The wire-bonded version of the quad flat non-lead with 64 leads (QFN64b) is increasingly integrated in modern arrangements, given its thermal and electrical characteristics suited for specific applications. Temperature control is thus essential for its proper operation, particularly when the heat exchange with the environment is done by natural convection. This work aims to consider a conventional assembly consisting of a large printed circuit board (PCB) on which is welded a QFN64b generating a power in the range 0.01-0.1 W. The PCB could be inclined at an angle varying between 0° and 90° (horizontal and vertical positions, respectively) according to the intended application.
The 3D numerical approach done by means of the finite volume method is complemented by thermal and electrical measurements for all the configurations numerically processed.
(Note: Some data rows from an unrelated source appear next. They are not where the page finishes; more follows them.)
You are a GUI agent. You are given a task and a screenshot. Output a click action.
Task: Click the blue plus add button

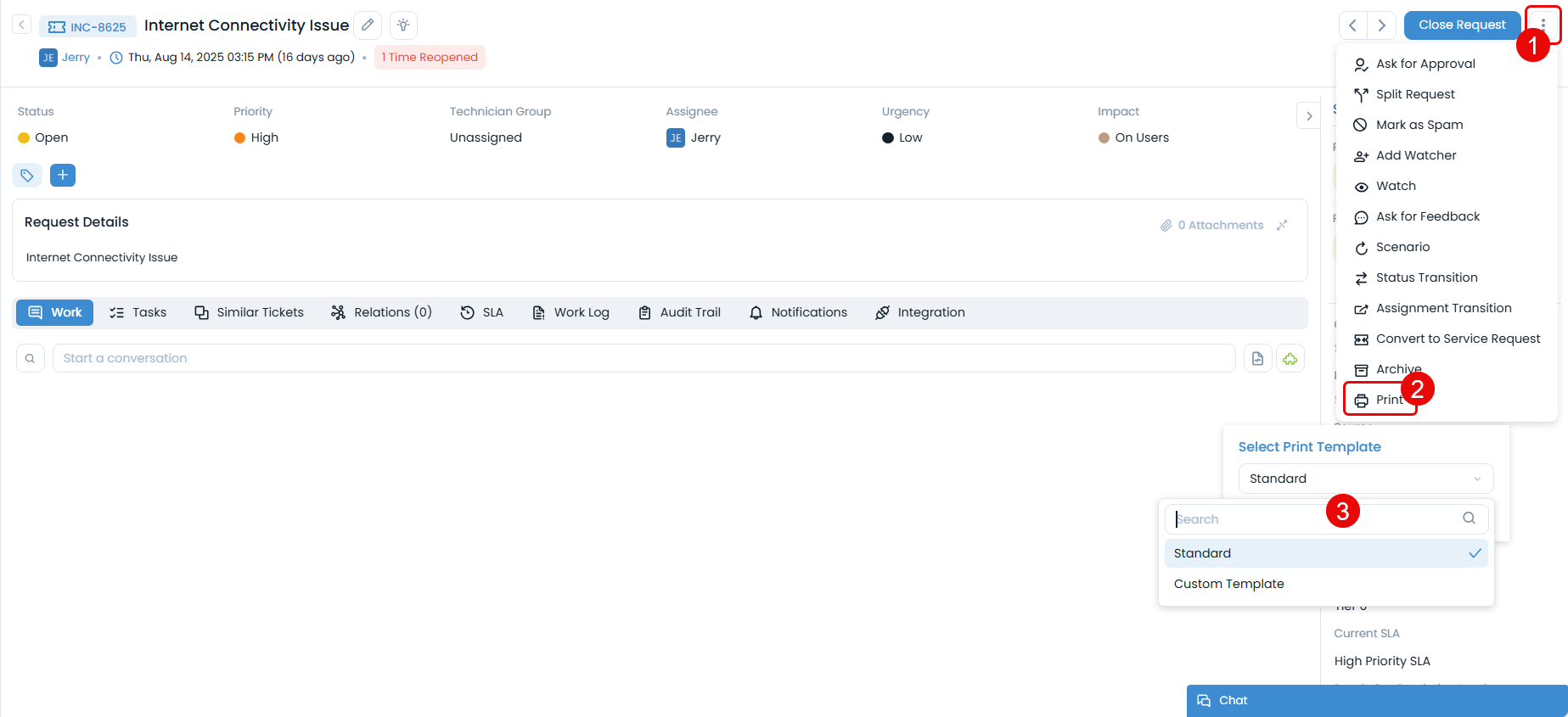(x=63, y=176)
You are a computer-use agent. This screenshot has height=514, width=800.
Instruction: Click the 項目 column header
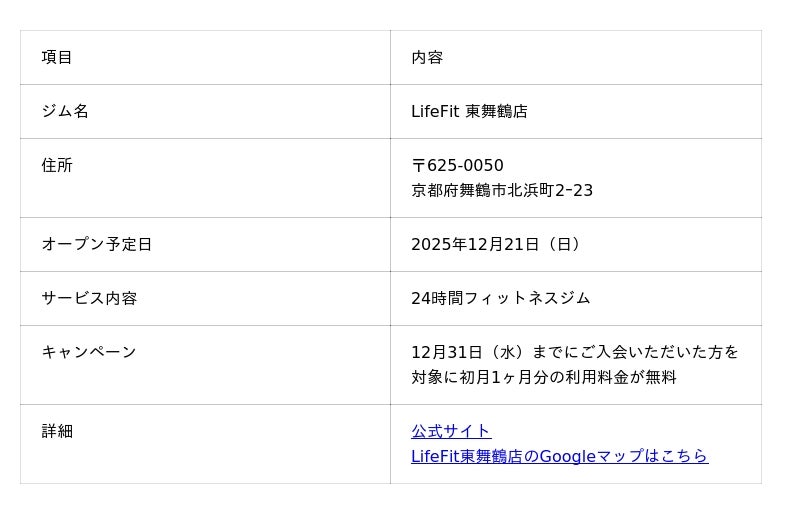[x=57, y=57]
The low deviations obtained between the calculations and the measurements validate the adopted model. These results complement recent work that considers the same assembly equipped with a tilted and low-powered QFN64 basic model subjected to free convection.
The surface temperature in any part of the assembly has been determined. The influence of the power generated by the device and the PCB’s inclination angle relative to the gravity field have been quantified. The work shows that the radiative heat transfer is negligible given the temperatures reached and that the thermal state of the considered assembly is different from the one equipped with the QFN64 basic model. The QFN’s temperature is lowered, while that of the PCB is increased. The temperature distribution is also different from that of assemblies equipped with other QFN models with and without wire-bonding.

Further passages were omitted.